## begin Data supplied

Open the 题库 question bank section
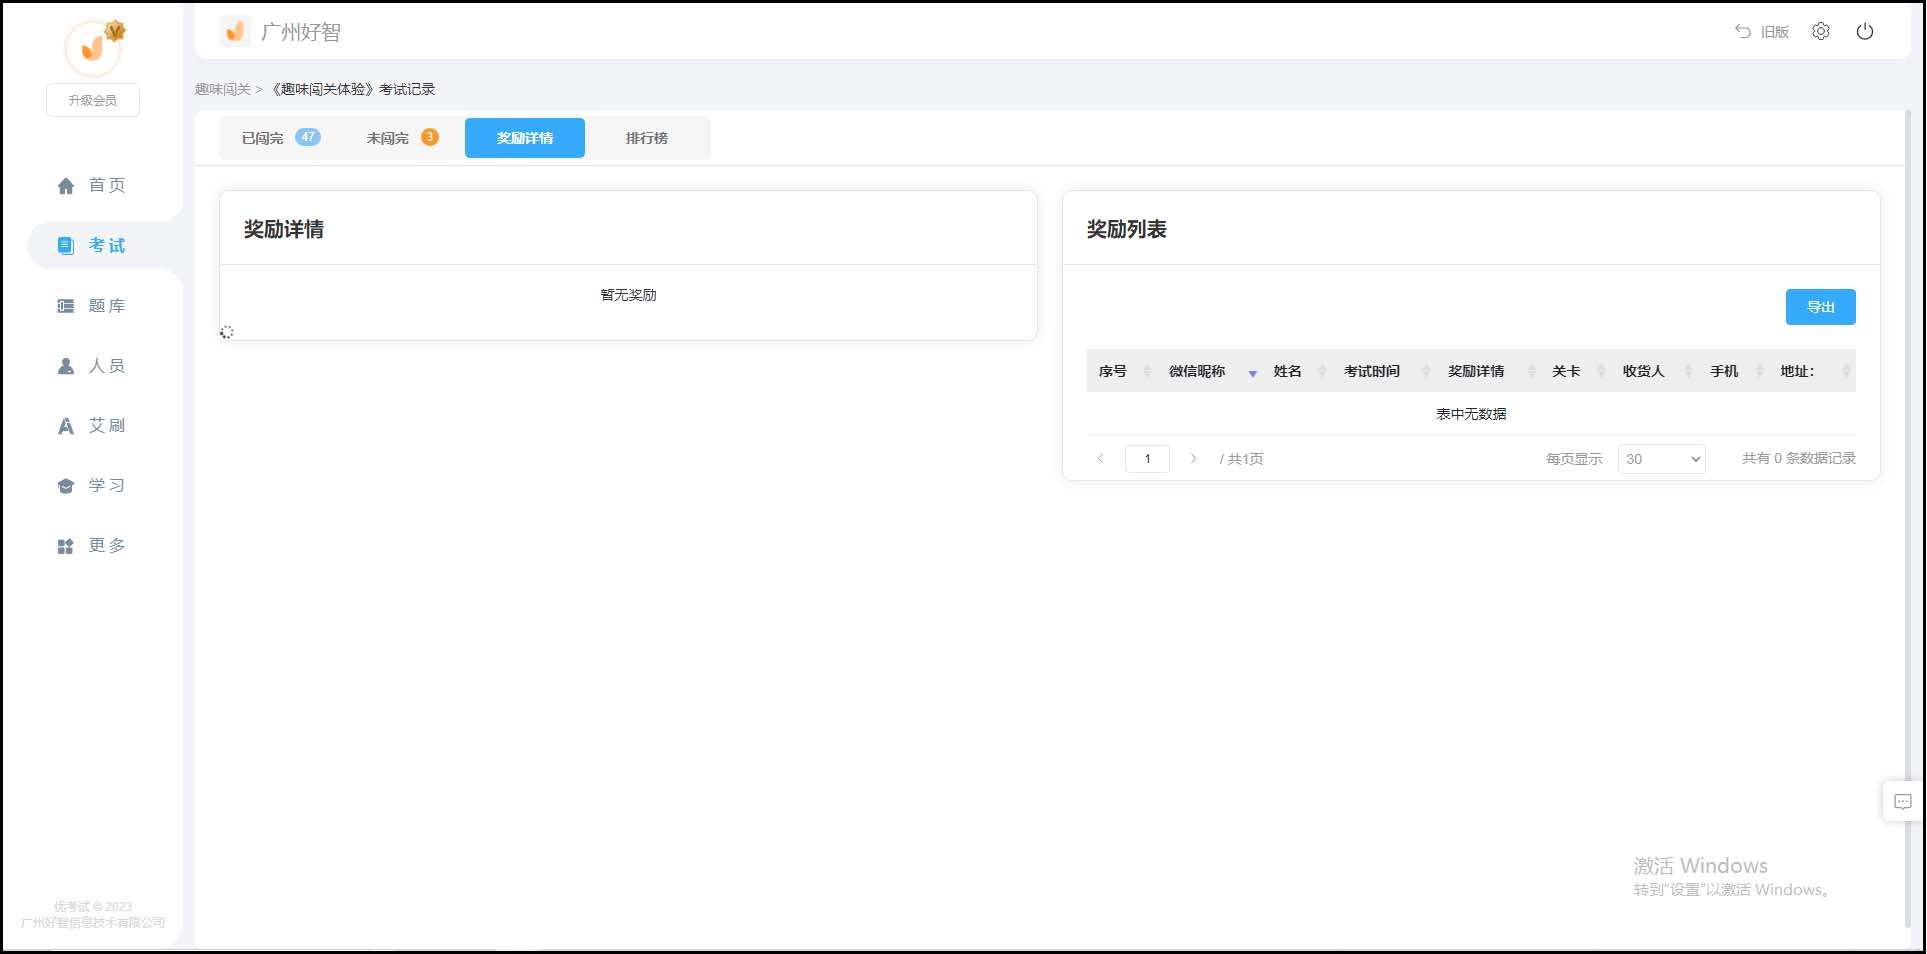This screenshot has width=1927, height=954. coord(105,305)
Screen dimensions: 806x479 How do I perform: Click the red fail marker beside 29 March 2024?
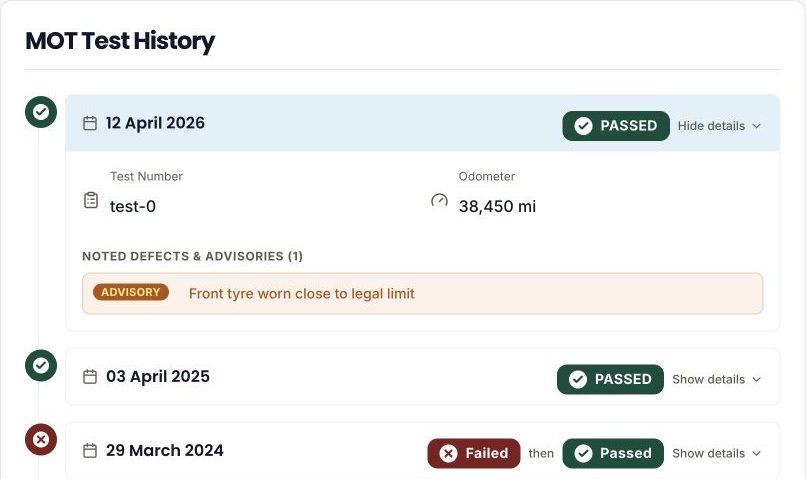[41, 439]
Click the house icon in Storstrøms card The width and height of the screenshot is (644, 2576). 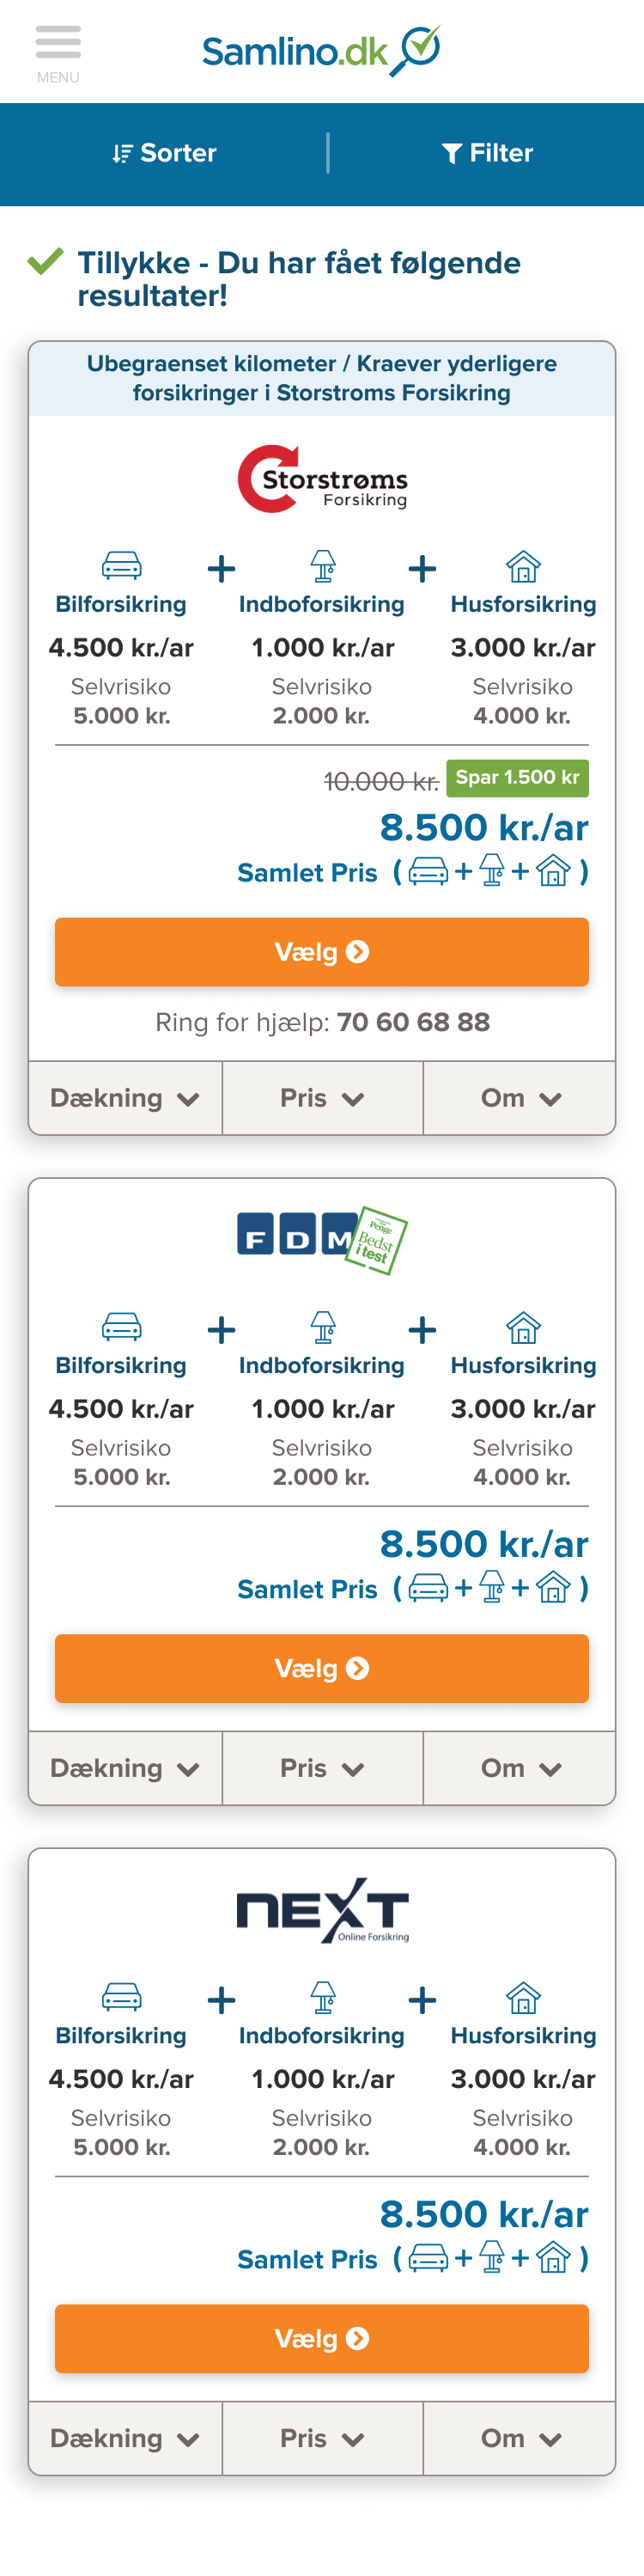click(x=523, y=566)
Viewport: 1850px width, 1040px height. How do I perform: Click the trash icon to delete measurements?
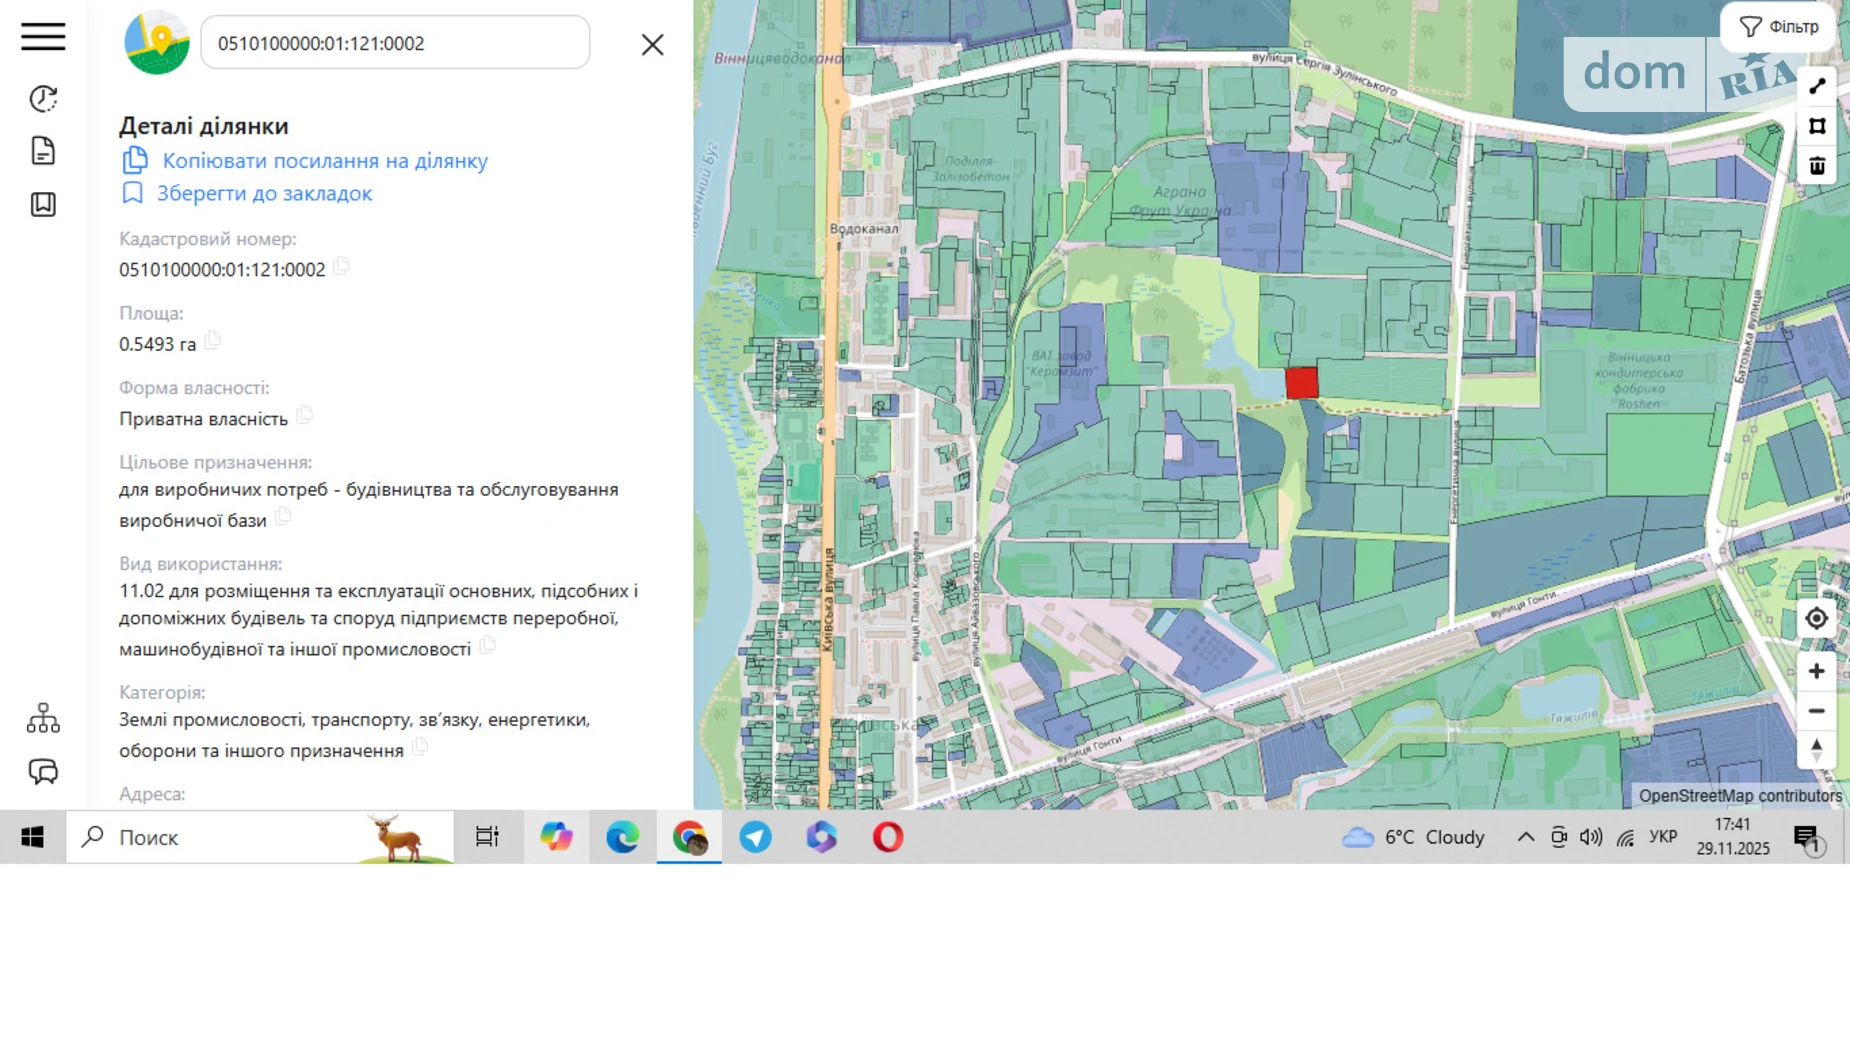pos(1817,166)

## end Data supplied

> Your objective: Convert the rows above into a numbered list, starting at the line containing "Viewport: 1850px width, 1040px" and running through the last line of the rows, both included. Skip blank lines and leave the pictures out.

> Exercise solution:
1. Viewport: 1850px width, 1040px height. How do I perform: Click the trash icon to delete measurements?
2. pos(1817,166)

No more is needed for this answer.